BEGIN Excerpt provided
Getting it right can make or break your reputation, so I’ll take you through eco-friendly marketing best practices in this article. I’ll break down the ways in which green marketing is different from greenwashing, and how you can avoid it.
Before we deep dive into the do’s and don’ts of eco-friendly marketing strategies, let’s figure out what greenwashing is and why it’s important to stay away from it.
What is greenwashing?
It’s a nuanced concept and it can often be hard to tell if a company is engaging in greenwashing or not. Simply put,
Consumers are becoming more aware of the impact that their purchases have on the environment. Even people who wouldn’t normally be willing to change their habits can be swayed by the promise of an easily accessible eco-friendly alternative. From social media users and online activist groups to celebrities and government officials—the world has been outspoken about the climate crisis.
The wealth of accessible information has made people hyper-aware of their own responsibility, and many companies have tried to capitalize on that awareness. In some cases, companies have accidentally or intentionally misled their customers by advertising their products as eco-friendly without any real justification. But engaging in blatant greenwashing practices can land you in significant legal trouble, so more on that later.
END Excerpt provided
Required work:
Continue the article on green marketing and greenwashing from where it stops.
BEGIN Dataset
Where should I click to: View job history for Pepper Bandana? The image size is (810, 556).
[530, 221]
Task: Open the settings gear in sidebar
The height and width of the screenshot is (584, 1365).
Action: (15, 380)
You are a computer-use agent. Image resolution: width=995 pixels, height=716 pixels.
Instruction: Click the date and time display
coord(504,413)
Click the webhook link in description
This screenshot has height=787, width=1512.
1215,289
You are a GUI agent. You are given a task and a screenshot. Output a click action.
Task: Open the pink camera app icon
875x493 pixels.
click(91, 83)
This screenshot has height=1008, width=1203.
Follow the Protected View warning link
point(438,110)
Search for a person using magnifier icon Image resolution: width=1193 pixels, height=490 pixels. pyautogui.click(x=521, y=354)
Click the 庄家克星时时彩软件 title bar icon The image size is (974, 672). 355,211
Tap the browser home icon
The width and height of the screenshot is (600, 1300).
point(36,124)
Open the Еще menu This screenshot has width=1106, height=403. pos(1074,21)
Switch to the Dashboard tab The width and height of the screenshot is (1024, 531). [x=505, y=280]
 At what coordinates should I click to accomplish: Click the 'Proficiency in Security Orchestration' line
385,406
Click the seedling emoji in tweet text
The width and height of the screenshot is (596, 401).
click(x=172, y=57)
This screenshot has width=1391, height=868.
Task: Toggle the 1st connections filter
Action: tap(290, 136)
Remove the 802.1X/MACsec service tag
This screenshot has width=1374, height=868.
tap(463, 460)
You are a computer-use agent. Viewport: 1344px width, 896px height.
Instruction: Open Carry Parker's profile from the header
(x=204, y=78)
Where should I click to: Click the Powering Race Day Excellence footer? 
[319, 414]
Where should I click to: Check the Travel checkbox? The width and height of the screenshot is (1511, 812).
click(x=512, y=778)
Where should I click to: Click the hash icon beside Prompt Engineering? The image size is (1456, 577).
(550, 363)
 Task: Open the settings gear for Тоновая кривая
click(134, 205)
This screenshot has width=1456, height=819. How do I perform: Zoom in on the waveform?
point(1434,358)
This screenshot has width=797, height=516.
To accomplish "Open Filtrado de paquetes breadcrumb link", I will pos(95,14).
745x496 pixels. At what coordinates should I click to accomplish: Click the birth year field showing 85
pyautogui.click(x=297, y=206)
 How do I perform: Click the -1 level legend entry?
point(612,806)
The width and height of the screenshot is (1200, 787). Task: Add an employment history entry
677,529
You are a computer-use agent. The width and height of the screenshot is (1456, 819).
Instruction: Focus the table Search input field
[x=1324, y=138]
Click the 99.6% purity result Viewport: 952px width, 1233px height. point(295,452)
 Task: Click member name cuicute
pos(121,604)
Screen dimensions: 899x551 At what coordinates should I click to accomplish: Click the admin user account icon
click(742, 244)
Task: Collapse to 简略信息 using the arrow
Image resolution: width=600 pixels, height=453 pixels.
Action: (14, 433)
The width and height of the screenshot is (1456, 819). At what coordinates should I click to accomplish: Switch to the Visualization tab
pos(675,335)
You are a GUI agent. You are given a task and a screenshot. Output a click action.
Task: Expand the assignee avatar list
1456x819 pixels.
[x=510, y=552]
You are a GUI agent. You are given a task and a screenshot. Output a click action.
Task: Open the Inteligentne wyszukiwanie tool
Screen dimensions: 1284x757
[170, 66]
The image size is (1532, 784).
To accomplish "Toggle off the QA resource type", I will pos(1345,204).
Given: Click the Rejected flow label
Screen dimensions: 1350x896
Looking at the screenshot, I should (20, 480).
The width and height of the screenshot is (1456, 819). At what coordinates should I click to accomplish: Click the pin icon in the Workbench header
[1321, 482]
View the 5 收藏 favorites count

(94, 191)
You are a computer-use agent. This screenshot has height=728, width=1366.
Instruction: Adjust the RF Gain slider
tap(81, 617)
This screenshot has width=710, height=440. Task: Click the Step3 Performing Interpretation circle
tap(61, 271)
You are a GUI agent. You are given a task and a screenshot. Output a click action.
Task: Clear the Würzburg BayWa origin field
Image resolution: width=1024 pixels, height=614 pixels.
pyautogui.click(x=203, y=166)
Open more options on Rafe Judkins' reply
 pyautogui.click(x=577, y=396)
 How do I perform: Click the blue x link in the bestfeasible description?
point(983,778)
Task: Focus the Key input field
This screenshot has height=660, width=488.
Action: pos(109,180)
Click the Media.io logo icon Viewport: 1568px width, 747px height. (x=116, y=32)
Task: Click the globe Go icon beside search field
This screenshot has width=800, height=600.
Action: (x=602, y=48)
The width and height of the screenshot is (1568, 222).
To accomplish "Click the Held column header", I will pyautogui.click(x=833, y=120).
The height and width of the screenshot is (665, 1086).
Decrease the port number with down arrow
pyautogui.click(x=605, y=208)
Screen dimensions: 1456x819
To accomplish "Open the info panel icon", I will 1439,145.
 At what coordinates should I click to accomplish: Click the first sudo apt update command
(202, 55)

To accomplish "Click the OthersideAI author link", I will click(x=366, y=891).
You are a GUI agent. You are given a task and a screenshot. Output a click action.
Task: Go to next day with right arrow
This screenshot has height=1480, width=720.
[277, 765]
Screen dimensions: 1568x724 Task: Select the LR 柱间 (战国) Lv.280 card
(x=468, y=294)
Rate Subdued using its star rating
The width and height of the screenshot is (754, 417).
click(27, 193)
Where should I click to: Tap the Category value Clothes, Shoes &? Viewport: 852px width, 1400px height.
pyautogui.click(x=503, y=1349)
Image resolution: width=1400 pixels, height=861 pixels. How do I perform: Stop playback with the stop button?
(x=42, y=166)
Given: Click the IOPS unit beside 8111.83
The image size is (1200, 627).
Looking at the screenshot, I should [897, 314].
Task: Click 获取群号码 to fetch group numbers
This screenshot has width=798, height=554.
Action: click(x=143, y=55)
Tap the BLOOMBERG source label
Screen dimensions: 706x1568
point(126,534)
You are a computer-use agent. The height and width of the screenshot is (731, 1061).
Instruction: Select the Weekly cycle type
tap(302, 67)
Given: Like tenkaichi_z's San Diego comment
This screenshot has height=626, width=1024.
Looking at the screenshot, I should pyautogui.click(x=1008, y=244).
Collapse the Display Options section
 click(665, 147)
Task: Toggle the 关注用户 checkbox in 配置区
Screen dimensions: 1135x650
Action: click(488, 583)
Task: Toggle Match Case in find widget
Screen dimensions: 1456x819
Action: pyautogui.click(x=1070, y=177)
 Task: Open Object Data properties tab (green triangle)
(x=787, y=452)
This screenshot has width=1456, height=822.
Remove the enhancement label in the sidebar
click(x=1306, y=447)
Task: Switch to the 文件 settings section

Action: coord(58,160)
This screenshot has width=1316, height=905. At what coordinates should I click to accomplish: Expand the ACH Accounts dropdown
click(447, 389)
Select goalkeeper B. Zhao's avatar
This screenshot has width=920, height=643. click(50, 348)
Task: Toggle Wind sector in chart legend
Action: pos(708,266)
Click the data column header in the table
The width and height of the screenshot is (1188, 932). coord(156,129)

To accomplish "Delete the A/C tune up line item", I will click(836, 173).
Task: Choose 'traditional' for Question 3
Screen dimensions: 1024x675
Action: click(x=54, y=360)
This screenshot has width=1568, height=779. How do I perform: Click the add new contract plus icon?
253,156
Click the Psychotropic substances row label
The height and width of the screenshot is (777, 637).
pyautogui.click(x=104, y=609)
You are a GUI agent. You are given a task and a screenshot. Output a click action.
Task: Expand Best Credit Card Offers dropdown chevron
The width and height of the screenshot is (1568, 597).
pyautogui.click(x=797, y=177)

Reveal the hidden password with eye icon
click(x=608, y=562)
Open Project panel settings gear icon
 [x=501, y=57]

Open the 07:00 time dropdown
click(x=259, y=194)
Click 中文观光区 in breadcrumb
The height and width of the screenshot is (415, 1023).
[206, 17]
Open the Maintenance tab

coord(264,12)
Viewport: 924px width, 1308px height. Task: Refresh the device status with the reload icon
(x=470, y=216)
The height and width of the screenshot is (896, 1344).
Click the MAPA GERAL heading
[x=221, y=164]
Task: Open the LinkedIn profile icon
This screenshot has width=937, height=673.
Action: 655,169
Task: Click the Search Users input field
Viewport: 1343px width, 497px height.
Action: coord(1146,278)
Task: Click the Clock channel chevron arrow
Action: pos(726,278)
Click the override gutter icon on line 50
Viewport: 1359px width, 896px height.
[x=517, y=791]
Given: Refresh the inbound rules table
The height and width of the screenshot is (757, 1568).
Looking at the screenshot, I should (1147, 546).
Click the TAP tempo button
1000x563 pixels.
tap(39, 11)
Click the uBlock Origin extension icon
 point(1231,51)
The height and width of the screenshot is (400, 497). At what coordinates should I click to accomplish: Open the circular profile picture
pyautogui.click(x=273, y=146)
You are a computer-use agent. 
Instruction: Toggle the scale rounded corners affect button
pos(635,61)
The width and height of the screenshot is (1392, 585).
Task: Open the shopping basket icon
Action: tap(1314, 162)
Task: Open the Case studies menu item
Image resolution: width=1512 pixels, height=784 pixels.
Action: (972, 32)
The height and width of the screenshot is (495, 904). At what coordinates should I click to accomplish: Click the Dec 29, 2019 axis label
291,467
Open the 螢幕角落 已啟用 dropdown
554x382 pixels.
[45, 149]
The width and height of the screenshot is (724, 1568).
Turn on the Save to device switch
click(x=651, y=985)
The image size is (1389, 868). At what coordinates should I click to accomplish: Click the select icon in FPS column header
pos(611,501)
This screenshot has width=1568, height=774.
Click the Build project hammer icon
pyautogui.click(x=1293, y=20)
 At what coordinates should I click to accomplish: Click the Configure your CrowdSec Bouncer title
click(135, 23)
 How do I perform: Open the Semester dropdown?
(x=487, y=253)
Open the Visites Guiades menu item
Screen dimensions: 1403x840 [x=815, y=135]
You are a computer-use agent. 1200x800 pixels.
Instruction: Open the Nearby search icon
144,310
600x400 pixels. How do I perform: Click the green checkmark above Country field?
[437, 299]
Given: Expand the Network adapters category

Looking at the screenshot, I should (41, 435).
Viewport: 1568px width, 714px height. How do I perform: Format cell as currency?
END Dataset
Response:
For now, let’s take a look at greenwashing examples spotted in the wild.
What does greenwashing look like?
Greenwashing comes in many shapes and sizes, from makeup products being labeled as “clean” to a t-shirt tag having “conscious” written on it in a minimalist font. But green packaging with some leaves on it isn’t necessarily the most egregious example of greenwashing and few companies have come under fire for what can be considered an innocent design choice.
Instead, let’s go through some undeniable examples of greenwashing and why they’re harmful.
Here is some packaging by a Korean skincare brand that made the rounds on the internet about a year ago. Customers and the general public alike were disappointed by this choice since it felt purposefully deceptive. The company defended the message by saying that both the paper and plastic parts of the bottle were recyclable, but there were no recycling instructions on the packaging.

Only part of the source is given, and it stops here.